Mexico has not built a new refinery in three decades, and now depends on U.S. refineries to convert much of its crude into gasoline.

The reform will let Pemex keep more of its profits for investment in exploration and development. And it does allow for incentivized contracts, including paying contractors bonuses for early completion of projects and for technological transfer to Pemex.

"Investors will wait and see how this reform translates into actual contracts," said David Shields, an independent energy expert in Mexico City who has written books on Pemex. "But what we won't be able to avoid is a major drop in oil production in the short term."

Still, the government managed through its concessions to build consensus in a divided Congress on one of the most sensitive issues in Mexican politics. The compromise bill easily passed in the Senate last week.

"Oil politics in Mexico is a lot about politics and a little about oil," said Enrique Bravo, a Washington-based oil analyst for Eurasia Group. "For many people, this will be a lacking reform, and I see why they see it that way. But within the political setting in Mexico, it's not a minor achievement."

Even Calderon's original proposal had limited sweep, constrained by a constitutional ban on sharing oil or direct income from oil production with outside companies. That essentially ruled out joint ventures that would allow private companies to shoulder most of the cost burden of deep-water exploration. Such restrictions set Mexico apart even from leftist-led countries like Venezuela, which allows joint ventures in hard-to-explore fields.
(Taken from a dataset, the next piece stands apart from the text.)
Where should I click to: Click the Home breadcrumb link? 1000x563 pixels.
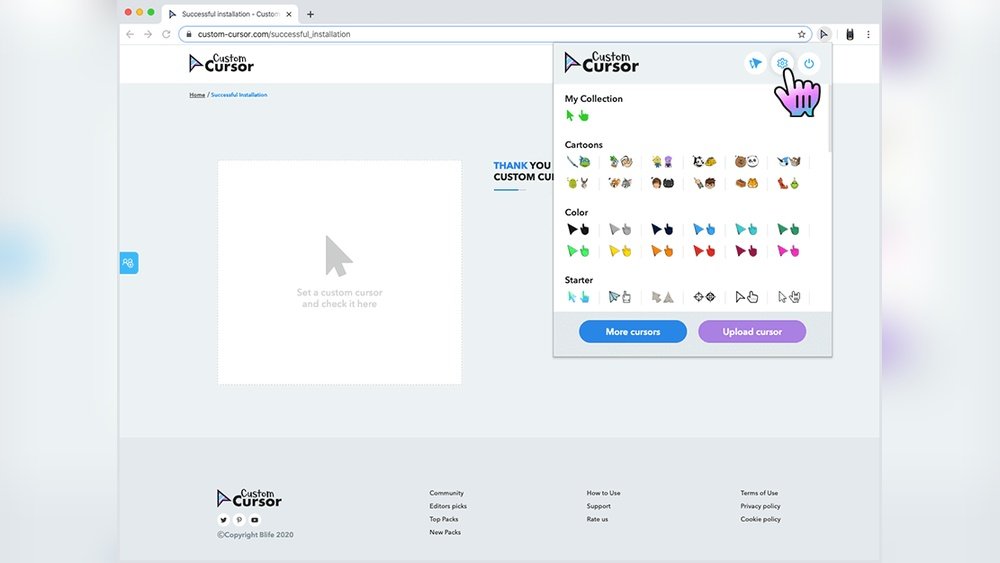coord(197,95)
In a televised address late Tuesday, Calderon congratulated lawmakers for what he called "a historic achievement." He assured Mexicans that the oil industry will not be privatized.

"With this reform we all win," Calderon said. "Mexicans win, and Mexico wins."

The bill passed even though a group of leftist lawmakers tried to disrupt the debate by seizing the speaker's podium.

The protest erupted shortly after former presidential candidate Andres Manuel Lopez Obrador denounced the bill in a speech to the lower house. Since narrowly losing to Calderon in 2006, Lopez Obrador has used the oil reform as a rallying cry, staging street protests against what he says is an attempt to turn Mexico's natural resources over to private and foreign companies.